_Your goal_: Set the listing down exactly; no pictures.

_Source information_:
Content starts

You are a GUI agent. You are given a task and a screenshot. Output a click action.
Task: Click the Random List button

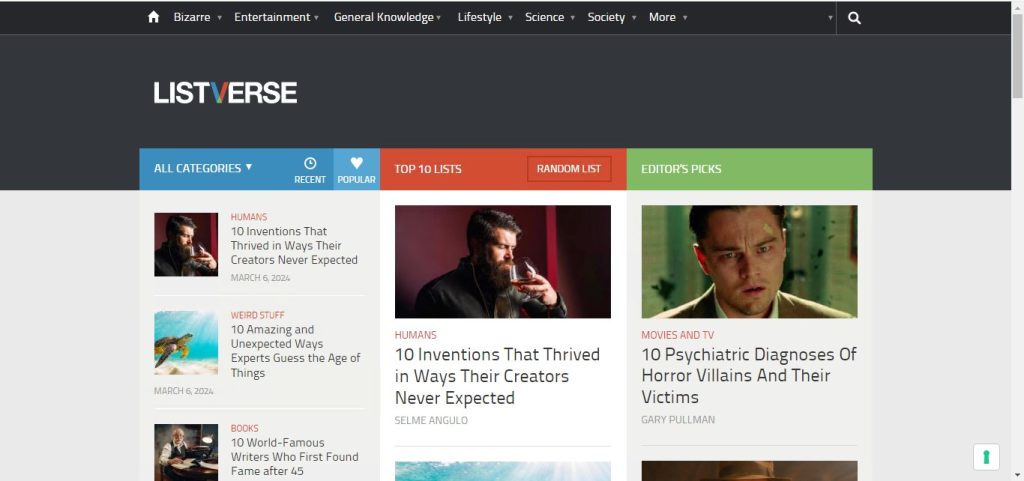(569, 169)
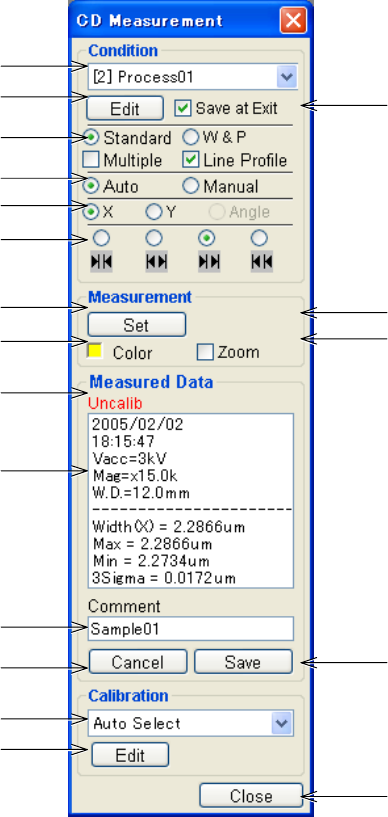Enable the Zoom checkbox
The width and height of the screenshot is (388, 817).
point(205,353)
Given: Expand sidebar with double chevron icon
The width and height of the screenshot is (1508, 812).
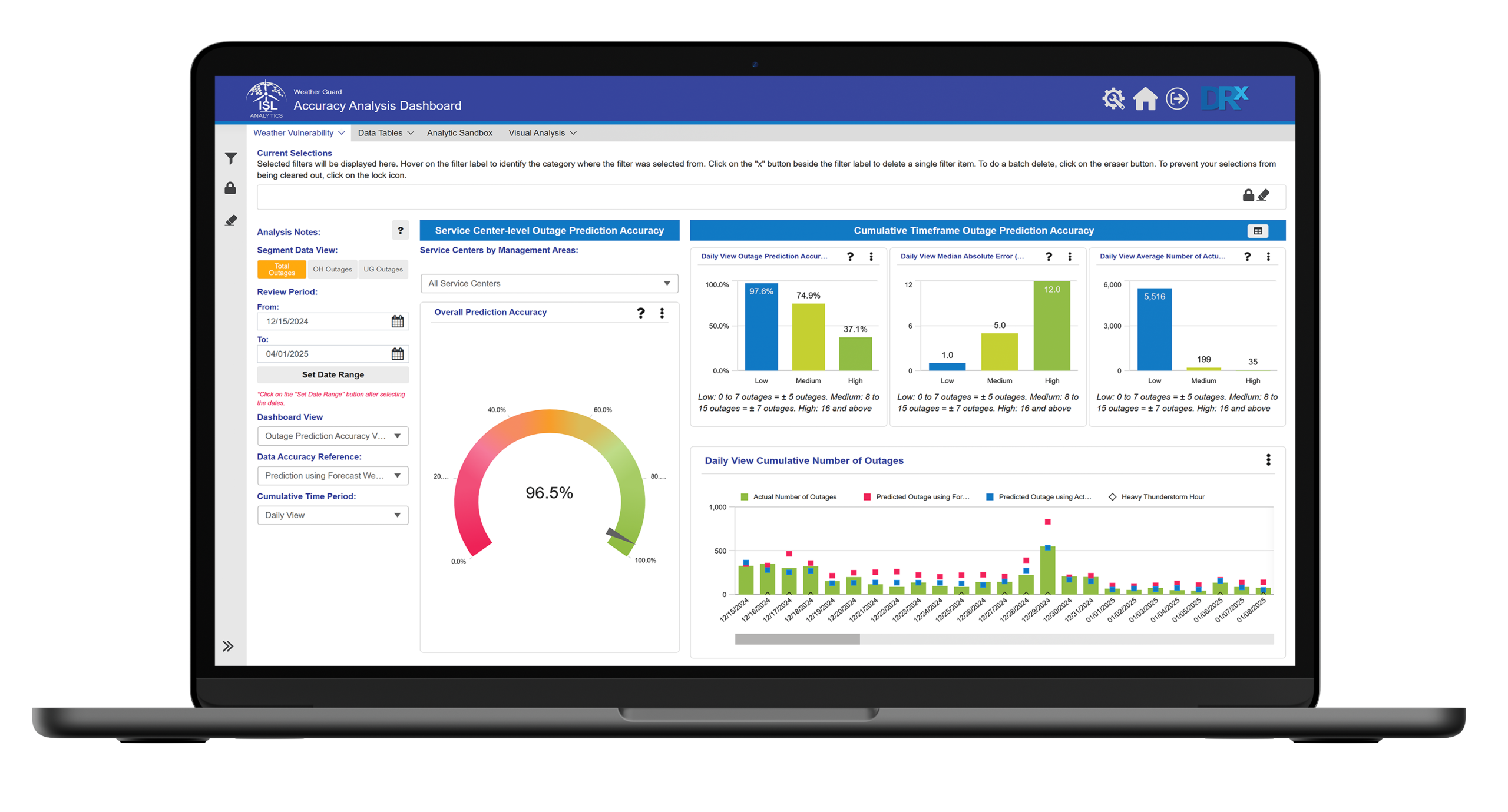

Content ends

_Response_:
You are a GUI agent. You are given a task and a screenshot. Output a click action.
Task: Click the Random List button

(569, 169)
Enable the Zoom checkbox
The width and height of the screenshot is (388, 817).
point(205,353)
Given: Expand sidebar with double chevron icon
The width and height of the screenshot is (1508, 812).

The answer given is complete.